### THE RECORDS
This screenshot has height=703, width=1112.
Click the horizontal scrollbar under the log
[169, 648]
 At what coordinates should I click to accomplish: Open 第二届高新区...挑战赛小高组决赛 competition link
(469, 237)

### EXERCISE INSTRUCTIONS
From the first line to the last, transcribe the listing exactly.

### REPLY TO THE TASK
This screenshot has height=703, width=1112.
Click the horizontal scrollbar under the log
[169, 648]
 At what coordinates should I click to accomplish: Open 第二届高新区...挑战赛小高组决赛 competition link
(469, 237)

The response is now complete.